Speaking to The Mayo News earlier this year Madden, who is Chairperson of the Mayo Branch of the Irish Hotels Federation, said the shortage of affordable housing in Westport is having a knock-on impact on local hotels’ ability to get enough staff.
Like Tom Bourke, he has taken properties off Airbnb to rent to employees.
“If we’d more affordable housing in Westport, we’d have less of these problems, but then you see housing developments getting shot down and you have to wonder,” he added.
Several local county councillors have claimed that people have been refused employment in the Westport area due to the accommodation shortage.
Mayo County Council’s Director of Services for Housing Tom Gilligan said the lack of affordable housing is ‘hurting’ the Mayo economy.
“I have heard countless stories of people who have secured job offers only to turn them down because they couldn’t secure the necessary accommodation,” he told The Mayo News.

‘Significant challenge’
Pat Aylward of Atlantic Property Management told this newspaper the lack of building in the town has been very constrictive.
“There has been no building here at all the last 12 years,” he commented. “One company I know that started in Westport a few years ago employs 16 people … where is the accommodation that is being built for those 16 people?”
Westport Chamber of Commerce President Helen Gavin said the lack of long-term accommodation was ‘a challenge’ for local economies all over the country.

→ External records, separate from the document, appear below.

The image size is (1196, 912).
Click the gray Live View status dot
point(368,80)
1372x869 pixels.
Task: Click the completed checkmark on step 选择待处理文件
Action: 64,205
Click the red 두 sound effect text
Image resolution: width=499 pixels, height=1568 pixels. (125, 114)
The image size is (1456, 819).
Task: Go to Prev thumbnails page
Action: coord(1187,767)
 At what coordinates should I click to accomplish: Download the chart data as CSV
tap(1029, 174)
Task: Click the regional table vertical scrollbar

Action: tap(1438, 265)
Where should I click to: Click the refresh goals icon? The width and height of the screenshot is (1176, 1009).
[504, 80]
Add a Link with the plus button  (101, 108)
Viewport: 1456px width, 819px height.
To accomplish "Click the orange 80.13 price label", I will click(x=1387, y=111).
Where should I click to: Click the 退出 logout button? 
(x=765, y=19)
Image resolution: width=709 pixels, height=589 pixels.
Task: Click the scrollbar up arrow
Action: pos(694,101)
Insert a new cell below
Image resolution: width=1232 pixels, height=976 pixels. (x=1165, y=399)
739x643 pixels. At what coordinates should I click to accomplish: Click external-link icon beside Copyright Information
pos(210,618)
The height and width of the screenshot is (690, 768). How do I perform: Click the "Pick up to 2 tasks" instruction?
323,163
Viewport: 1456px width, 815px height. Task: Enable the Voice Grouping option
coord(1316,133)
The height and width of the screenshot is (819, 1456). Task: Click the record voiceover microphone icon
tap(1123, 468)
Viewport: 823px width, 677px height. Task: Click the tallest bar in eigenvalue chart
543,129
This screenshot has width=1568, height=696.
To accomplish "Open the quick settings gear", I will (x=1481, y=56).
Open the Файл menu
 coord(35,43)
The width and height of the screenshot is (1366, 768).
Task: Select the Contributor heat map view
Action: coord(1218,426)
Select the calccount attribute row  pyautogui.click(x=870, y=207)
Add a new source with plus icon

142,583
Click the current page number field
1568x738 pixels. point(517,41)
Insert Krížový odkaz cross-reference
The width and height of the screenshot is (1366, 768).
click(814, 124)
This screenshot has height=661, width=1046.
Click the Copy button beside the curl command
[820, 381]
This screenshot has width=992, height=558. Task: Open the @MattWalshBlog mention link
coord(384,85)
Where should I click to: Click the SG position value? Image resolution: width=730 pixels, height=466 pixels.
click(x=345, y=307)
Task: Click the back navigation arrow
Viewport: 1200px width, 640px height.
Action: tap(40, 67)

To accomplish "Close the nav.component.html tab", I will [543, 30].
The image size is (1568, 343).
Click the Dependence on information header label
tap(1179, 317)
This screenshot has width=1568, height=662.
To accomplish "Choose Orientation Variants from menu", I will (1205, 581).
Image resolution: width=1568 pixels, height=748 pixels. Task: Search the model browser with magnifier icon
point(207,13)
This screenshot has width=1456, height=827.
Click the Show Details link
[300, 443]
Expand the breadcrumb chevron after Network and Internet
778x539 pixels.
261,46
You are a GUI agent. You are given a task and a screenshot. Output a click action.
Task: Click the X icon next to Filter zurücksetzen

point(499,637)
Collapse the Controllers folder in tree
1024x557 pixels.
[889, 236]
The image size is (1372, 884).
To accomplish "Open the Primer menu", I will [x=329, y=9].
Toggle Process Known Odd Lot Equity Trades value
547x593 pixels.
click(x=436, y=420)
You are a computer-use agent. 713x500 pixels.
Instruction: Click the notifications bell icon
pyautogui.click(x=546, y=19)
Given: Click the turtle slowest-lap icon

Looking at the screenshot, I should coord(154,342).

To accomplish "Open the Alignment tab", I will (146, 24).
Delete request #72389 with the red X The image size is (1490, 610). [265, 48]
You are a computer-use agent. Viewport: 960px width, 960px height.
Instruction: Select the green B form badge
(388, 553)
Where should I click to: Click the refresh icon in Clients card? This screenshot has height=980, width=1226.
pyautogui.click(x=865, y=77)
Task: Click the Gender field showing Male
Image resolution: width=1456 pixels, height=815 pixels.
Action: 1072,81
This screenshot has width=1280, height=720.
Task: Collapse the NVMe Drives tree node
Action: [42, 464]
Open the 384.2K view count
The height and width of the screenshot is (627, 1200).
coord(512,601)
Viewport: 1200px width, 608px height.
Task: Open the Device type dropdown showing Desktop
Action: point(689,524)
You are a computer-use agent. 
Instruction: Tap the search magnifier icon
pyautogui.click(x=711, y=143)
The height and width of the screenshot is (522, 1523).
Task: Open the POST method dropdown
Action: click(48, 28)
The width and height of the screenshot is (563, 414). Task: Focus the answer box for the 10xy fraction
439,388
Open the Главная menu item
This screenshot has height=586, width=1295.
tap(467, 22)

“There are a number of vacant/derelict properties within the town which I believe are a far greater drain on our local economy, and I would encourage anyone with a long-term vacant/disused property to consider selling it on or renting it out,” she said in a statement to The Mayo News.
“In addition to this, as I understand it, a recent housing development for the town was refused planning at a time when we are in a housing crisis. I don’t know the circumstances around the refusal, but over-regulation and significant delays in the planning process for the development of commercial or domestic property has been a significant challenge and has definitely delayed growth for a number of organisations as they scale,” she added.